[Data excerpts]

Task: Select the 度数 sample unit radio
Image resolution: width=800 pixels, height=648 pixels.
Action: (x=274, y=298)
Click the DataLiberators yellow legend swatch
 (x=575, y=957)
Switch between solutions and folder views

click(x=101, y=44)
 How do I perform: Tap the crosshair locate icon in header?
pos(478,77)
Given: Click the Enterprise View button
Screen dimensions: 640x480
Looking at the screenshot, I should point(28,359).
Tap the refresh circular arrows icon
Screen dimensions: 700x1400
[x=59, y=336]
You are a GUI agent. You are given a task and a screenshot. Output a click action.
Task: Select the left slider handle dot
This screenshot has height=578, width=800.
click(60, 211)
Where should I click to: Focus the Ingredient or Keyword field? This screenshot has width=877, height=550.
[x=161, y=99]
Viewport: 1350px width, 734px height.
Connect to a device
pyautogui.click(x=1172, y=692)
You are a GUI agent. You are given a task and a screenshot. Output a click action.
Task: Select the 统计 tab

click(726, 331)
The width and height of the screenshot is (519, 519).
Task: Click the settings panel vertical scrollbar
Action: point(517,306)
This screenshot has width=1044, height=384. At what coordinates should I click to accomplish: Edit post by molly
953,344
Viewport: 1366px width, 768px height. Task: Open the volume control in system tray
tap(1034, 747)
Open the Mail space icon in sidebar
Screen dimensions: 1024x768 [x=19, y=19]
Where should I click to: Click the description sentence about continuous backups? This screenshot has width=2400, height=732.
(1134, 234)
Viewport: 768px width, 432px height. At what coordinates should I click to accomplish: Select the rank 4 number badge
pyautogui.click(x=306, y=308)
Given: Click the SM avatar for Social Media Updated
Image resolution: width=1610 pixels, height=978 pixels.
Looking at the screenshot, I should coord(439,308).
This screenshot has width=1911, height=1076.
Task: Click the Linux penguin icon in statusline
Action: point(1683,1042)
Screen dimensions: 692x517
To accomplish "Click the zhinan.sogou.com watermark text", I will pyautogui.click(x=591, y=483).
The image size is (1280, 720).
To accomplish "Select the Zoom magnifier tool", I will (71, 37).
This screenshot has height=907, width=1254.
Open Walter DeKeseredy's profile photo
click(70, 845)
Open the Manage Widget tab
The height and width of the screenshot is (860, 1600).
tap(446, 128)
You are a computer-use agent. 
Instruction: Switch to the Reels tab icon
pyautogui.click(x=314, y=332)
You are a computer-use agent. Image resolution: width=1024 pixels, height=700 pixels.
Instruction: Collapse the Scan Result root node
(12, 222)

_YOUR INSTRUCTIONS_.
Keeping every word as it is, repeat all of the records.

_EXPECTED ANSWER_.
Task: Select the 度数 sample unit radio
Image resolution: width=800 pixels, height=648 pixels.
Action: (x=274, y=298)
Click the DataLiberators yellow legend swatch
 (x=575, y=957)
Switch between solutions and folder views

click(x=101, y=44)
 How do I perform: Tap the crosshair locate icon in header?
pos(478,77)
Given: Click the Enterprise View button
Screen dimensions: 640x480
Looking at the screenshot, I should point(28,359).
Tap the refresh circular arrows icon
Screen dimensions: 700x1400
[x=59, y=336]
You are a GUI agent. You are given a task and a screenshot. Output a click action.
Task: Select the left slider handle dot
This screenshot has height=578, width=800.
click(60, 211)
Where should I click to: Focus the Ingredient or Keyword field? This screenshot has width=877, height=550.
[x=161, y=99]
Viewport: 1350px width, 734px height.
Connect to a device
pyautogui.click(x=1172, y=692)
You are a GUI agent. You are given a task and a screenshot. Output a click action.
Task: Select the 统计 tab

click(726, 331)
The width and height of the screenshot is (519, 519).
Task: Click the settings panel vertical scrollbar
Action: point(517,306)
This screenshot has width=1044, height=384. At what coordinates should I click to accomplish: Edit post by molly
953,344
Viewport: 1366px width, 768px height. Task: Open the volume control in system tray
tap(1034, 747)
Open the Mail space icon in sidebar
Screen dimensions: 1024x768 [x=19, y=19]
Where should I click to: Click the description sentence about continuous backups? This screenshot has width=2400, height=732.
(1134, 234)
Viewport: 768px width, 432px height. At what coordinates should I click to accomplish: Select the rank 4 number badge
pyautogui.click(x=306, y=308)
Given: Click the SM avatar for Social Media Updated
Image resolution: width=1610 pixels, height=978 pixels.
Looking at the screenshot, I should coord(439,308).
This screenshot has width=1911, height=1076.
Task: Click the Linux penguin icon in statusline
Action: point(1683,1042)
Screen dimensions: 692x517
To accomplish "Click the zhinan.sogou.com watermark text", I will pyautogui.click(x=591, y=483).
The image size is (1280, 720).
To accomplish "Select the Zoom magnifier tool", I will (71, 37).
This screenshot has height=907, width=1254.
Open Walter DeKeseredy's profile photo
click(70, 845)
Open the Manage Widget tab
The height and width of the screenshot is (860, 1600).
tap(446, 128)
You are a computer-use agent. 
Instruction: Switch to the Reels tab icon
pyautogui.click(x=314, y=332)
You are a computer-use agent. Image resolution: width=1024 pixels, height=700 pixels.
Instruction: Collapse the Scan Result root node
(12, 222)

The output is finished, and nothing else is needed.